By HOWARD FENDRICH -- Associated Press

 After the ballyhooed faceoff between Michael Johnson and Maurice Greene at the U.S. Olympic track trials fizzled, Johnson declared he was done with the 200 meters even though he owns the world record.

 Johnson didn't say so on TV or in a newspaper.

 No, the world learned about it the way more and more people are getting their news: the Internet.

 Johnson, a regular contributor to, told only that site of plans to leave behind the 200.

 Next month, when 15 time zones and the lure of prime-time advertising dollars conspire to push TV coverage of the Sydney Olympics on to tape exclusively -- NBC will air events 12-15 hours after they conclude -- the World Wide Web will be the fastest way for many Americans to find out who won what.

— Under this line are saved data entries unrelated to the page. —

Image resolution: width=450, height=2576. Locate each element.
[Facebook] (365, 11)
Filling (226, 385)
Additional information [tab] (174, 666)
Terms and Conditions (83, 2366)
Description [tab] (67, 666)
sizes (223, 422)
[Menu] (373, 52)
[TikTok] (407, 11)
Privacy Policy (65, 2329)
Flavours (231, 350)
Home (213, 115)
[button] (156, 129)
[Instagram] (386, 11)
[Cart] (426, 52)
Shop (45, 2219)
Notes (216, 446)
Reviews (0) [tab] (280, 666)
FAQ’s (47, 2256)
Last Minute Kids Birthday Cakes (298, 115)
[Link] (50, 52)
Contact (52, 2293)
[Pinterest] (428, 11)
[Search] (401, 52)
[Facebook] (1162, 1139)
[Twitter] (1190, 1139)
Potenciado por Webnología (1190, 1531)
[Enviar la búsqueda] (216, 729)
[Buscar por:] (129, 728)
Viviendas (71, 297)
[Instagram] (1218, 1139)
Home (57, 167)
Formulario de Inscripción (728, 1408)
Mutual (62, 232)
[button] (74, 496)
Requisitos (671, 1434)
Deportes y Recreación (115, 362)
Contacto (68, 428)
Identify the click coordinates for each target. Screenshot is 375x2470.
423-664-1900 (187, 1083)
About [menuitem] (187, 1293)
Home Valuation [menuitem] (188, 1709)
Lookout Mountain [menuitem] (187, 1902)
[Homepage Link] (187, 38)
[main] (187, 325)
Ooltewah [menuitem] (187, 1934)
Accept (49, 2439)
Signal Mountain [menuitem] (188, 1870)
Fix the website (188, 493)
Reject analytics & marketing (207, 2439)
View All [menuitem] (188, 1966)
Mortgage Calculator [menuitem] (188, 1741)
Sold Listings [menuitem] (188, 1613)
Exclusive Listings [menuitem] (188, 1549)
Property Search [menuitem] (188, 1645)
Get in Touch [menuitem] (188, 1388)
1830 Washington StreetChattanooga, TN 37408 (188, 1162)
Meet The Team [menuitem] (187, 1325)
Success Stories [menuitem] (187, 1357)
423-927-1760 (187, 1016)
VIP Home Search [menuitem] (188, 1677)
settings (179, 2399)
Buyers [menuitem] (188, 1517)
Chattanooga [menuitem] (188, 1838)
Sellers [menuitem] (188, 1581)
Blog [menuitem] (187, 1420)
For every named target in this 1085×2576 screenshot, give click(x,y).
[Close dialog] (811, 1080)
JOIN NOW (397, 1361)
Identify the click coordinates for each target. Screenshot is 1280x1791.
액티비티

 "This is the first full-blown Internet games, especially with the time delay being what it is. Two years ago, sports Web sites and the Internet in general were not what they are now," says Joe Ferreira, VP of programming and executive producer at

 A Pew Research Center report released in June showed that since 1998, the number of people getting news from TV declined 8 percent, while the number getting news online jumped 10 percent.

 NBC is wagering $705 million in rights fees -- $249 million more than was paid for any previous Olympics -- plus about $100 million in production costs that knowing the results won't prevent people from tuning in.

 "The Olympics are made up of sports that do not have a substantial following in the United States. If you put gymnastics, swimming and diving, or track and field at any time on American network television outside the two weeks of the Olympics, it would be beyond a miracle to do a 3 or 4 rating. Suddenly you put it on in the Olympics and it's a 20 rating," NBC Sports chairman Dick Ebersol says.

 "The results of the Olympics are not what truly matter to the vast majority of the audience. They're interested in the story."

 With that mantra in mind, as always, NBC will fill chunks of its 1621/2 hours (cable channels MSNBC and CNBC have another 279 hours, including repeat broadcasts of events already aired on tape) with storytelling -- features about athletes, events and locales.

 What most people won't get from the Web are the sights and sounds of competition. will have athletes' diaries, will post explanations of each sport's rules, and is planning chats with athletes and detailed information on the venues.

 But only, a partnership between the network and Web company Quokka Sports, can show competition video. And that will be limited to 20 minutes daily, embargoed until after the footage is shown on NBC, and available only to 4 million or so U.S. households with high-speed Internet access (there are about 100 million TV homes).

 The International Olympic Committee is enlisting computer experts to scour the Web for unauthorized material, including video, audio and sequential photos.

 "We entered into fairly long-term television agreements well before the Internet developed into what it has now," IOC vice president Dick Pound says.

 "If the traditional television audience is migrating to the Internet, we need to protect our rights holders. In the future, there's probably not much question that there will be either joint television and Internet rights or those rights sold separately."

 The IOC will strip accreditations and pursue legal action against violators.

 "It's still the wild wild West out there in a lot of ways, especially internationally," Ferreira said. "The IOC is going to be having a lot of fun keeping track of their international broadcast partners and the Internet. It's a daunting task."

 There are also distractions that could diminish NBC's prime-time viewership from the Sept. 15 opening ceremony to the Oct. 1 closing ceremony.

 These could be called the Autumn Olympics.

 There are NFL games ("Monday Night Football" has Dallas-Washington on Sept. 18, Jacksonville-Indianapolis on Sept. 25); baseball pennant races (the playoffs open Oct. 3); and key college football matchups (No. 9 Florida at No. 12 Tennessee on Sept. 16, No. 4 Wisconsin at No. 6 Michigan on Sept. 30).

 There also will be political coverage ahead of the presidential election.

 Nielsen Media Research, which measures TV viewership, agreed to start the new television season later than normal because of the Olympics. Most new episodes of TV series won't air before Oct. 2, eliminating some competition for NBC. Traditionally, networks roll out new shows in mid-September.

 "The competition is tougher with pro football, prime-time fare, maybe some meaningful baseball pennant races," says Ebersol, who negotiated the deals that give NBC the Olympics through 2008 for about $3.5 billion. "But I never look at (the games) as having a particularly tough road to hoe against other sports.

 "The Olympics appeal to an audience that is vastly different from the audience that turns to American sports."

 Sydney will generate ratings from 17.5 to 18.5, Ebersol says, knowing what happened the last time the Summer Olympics were this late in the calendar.

 The 1988 Seoul Games, which ended Oct. 2, resulted in a ratings disaster for NBC, which mixed live with taped coverage from a city that has a 14-hour time difference from the East Coast.

 NBC's Seoul telecasts averaged a 17.9 rating -- roughly the percentage of TVs tuning in nightly -- well off the 21.2 the network had promised advertisers, and the 21.6 the network got four years ago in Atlanta.